Визит в Агеевку закончился тем, что я надавал старосте и Фоме Ивановичу массу поручений. В подробности углубляться не хочу, но одно касалось выращивания картофеля. Пришлось прочитать небольшую лекцию о вкусе и питательности этого овоща, заодно пояснить, что в пищу можно употреблять только клубни. До сих пор для меня остаётся загадкой, почему крестьяне первоначально травились 'вершками', ведь никто из них не стал бы в здравом уме поедать морковную или свекольную ботву. Видимо, не любит наш мужик, когда ему что-то навязывается сверху, найдёт сто тысяч причин отвертеться. Вот они, национальные особенности русского крестьянства. Но я предвидел такое развитие событий, поэтому попросил Фому Ивановича действовать с хитрецой, дескать, выращивать 'картоплю' можно только особо доверенным лицам, причём исключительно для барского стола. Прочим смертным строжайшее 'ни-ни'. Французы примерно так и поступали, когда внедряли у себя эту культуру. Тогда и начнётся, всем захочется распробовать какими заморскими 'хруктами' потчуют себя баре. Потихоньку-полегоньку, и близлежащие земли превратятся в картофельные плантации, чего я собственно и добиваюсь. Клубни для посадки уже можно раздобыть в Петербурге, совсем не обязательно ехать за ними в Голландию или Пруссию.

Фома Иванович слушал внимательно и мотал на ус. Он уже прикинул выгоду и приготовился сломить любые трудности. С его хваткой можно не сомневаться: скоро Агеевка начнёт поставлять 'земляные яблоки' по всей губернии. А там и до монополии недалеко. И появится в России картофельный король Куроедов.

В другие планы я его пока не посвящал, да и немного у меня пока этих планов. Иногда кажусь себе слепым, движущимся на ощупь в темноте, куда ни ткнусь, везде грабли. Душа ныть начинает: и то не так, и это не эдак.

По большому счёту сельское хозяйство надо развивать, чтобы зерном и себя, и соседей завалили. Богатый крестьянин – богатая и процветающая страна. Плохо, что агроном из меня такой же дерьмовый, как балерина.

Дни, проведённые в Агеевке, летели незаметно. Съездил в управу, отметился. Чтобы смыть с себя грязь дорог дважды сходил в баньку. Как культурный рабовладелец правом первой ночи не пользовался, деревенских девок не портил. Страшно представить, что обо мне думали агеевские мужики, глядя на столь неадекватное поведение нового барина. Надеюсь, хоть в извращенцы не записали.

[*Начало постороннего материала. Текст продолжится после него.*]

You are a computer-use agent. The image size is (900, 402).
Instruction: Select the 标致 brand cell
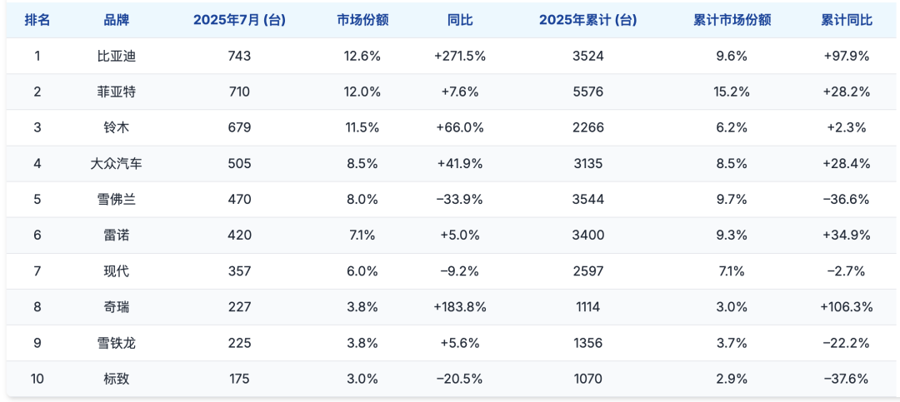[116, 379]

Перед самым отъездом, в избу старосты, выбранную в качестве временной штаб-квартиры, явились пятеро артельщиков. Они пояснили, что их прислал Куроедов, попросили, чтобы я выправил бумаги, позволявшие работать в Санкт-Петербурге. Если я правильно понял, эти мужики и будут строить для меня дом.

– А где жить собираетесь?

Приглашать к себе целую артель мне не улыбалось. И без того условия не царские. Мы с Кирюхой ютимся к крохотной комнатушке, причём имущество денщика занимает гораздо больше места, чем все мои пожитки. Отчего проистекает столь вопиющая несправедливость, я как-то не задумывался.

– Дык есть у нас в Петербурхе знакомые, у них и остановимся. Мы уже много домин там настроили, – отвечал старший из артельщиков. – Не переживай, барин. Мы люди умелые, в наших руках работа спорится. Поставим квартеру, дай срок.

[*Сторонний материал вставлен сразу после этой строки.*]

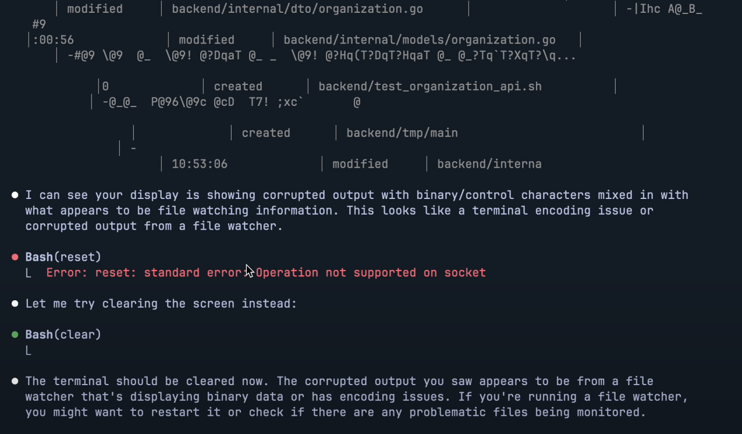Click the path backend/internal/models/organization.go
This screenshot has height=434, width=742.
tap(420, 40)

– Срок даст прокурор, а мне надо, чтобы дом был готов как можно быстрее, – предупредил я.

Бригада строителей заверила, что к зиме уложится. Я отрицательно мотнул головой:

– Даю месяц, не больше.

В начале следующего года я в составе сводного гвардейского батальона отправлюсь на войну, так что времени в обрез. Пусть поторопятся. Есть масса примеров, когда солидные здания возводились за пару дней. Даже дворцы выстраивали. Качество, конечно, хромало, но я ведь не прошу себе Версаль отгрохать. Уж как-нибудь можно для барина расстараться, иначе… иначе, разберусь с бракоделами круче гестапо. Затем под руку сунулся староста.

– Дмитрий Иванович, может, возьмёте себе из деревни слугу для ваших надобностей?

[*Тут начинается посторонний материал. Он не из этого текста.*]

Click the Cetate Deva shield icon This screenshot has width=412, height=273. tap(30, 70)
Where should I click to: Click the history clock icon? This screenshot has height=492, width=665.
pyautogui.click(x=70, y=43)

Я задумался. В полку не то что офицеры, даже солдаты из тех, кто побогаче, имели прислугу из крепостных. Нормальная практика. Кирюху подгонять уже надоело, а лупцевать по примеру благородного графа де ла Фер, более известного как мушкетёр Атос, ужасно не хотелось. Впрочем, окажись мы с Кирюхой по разные стороны баррикад, я бы с удовольствием съездил ему по уху. Так что сначала предложение старосты показалось мне не лишённым смысла, но тут я обратил внимание, на чрезмерно елейный тон Уклейкина, на подозрительно бегающие глазки, и сразу сообразил, что в предложении имеется какая-то нездоровая подоплёка, и что моё доверенное лицо попросту хочет сбагрить из деревни какую-то паршивую овцу.

– Спасибо, Прохор, не надо. Хватит с меня одного Кирюхи.

Я ожидал, что к избушке старосты потечёт мощная полноводная река просителей. Проблем и обид у людей много, а тех, кто способен их разрешить, мало. А тут три сотни крестьян и ведь гарантированно, что кто-то точит давний зуб на соседа, кого-то несправедливо наказали и он ищет справедливости на свою голову. Но реки не получилось, так… ручеёк.

Разобрал давнюю склоку между двумя бабами, не поделившими гулящего мужика. Чего это мне стоило, лучше не вспоминать, но агеевский Казанова получил от меня такую анафему, что до конца жизни будет ходить враскорячку. Уменьшил огород одного самоуправца, который нахрапом оттяпал чужую территорию. Отобрал парня-сироту для ближайшего рекрутского набора. Пообещал старосте оторвать бороду, если будет мухлевать с отчётами, а в том, что меня попытаются обдурить, я не сомневался. Кажется, всё.

Фома Иванович сунулся в надежде, что я в горячке подмахну ему вольную, но тут его ждал жестокий облом. Дураков стоило искать в другом месте. Понятно, что он прокручивал варианты, как отделаться от меня подешевле, но с детьми девяностых такие номера не проходят.

– Потом, Фома Иванович, потом. Сначала дом, школа и…, – дальше я договаривать не стал. – Сам понимаешь. Будущий 'инвестор' обречённо вздохнул.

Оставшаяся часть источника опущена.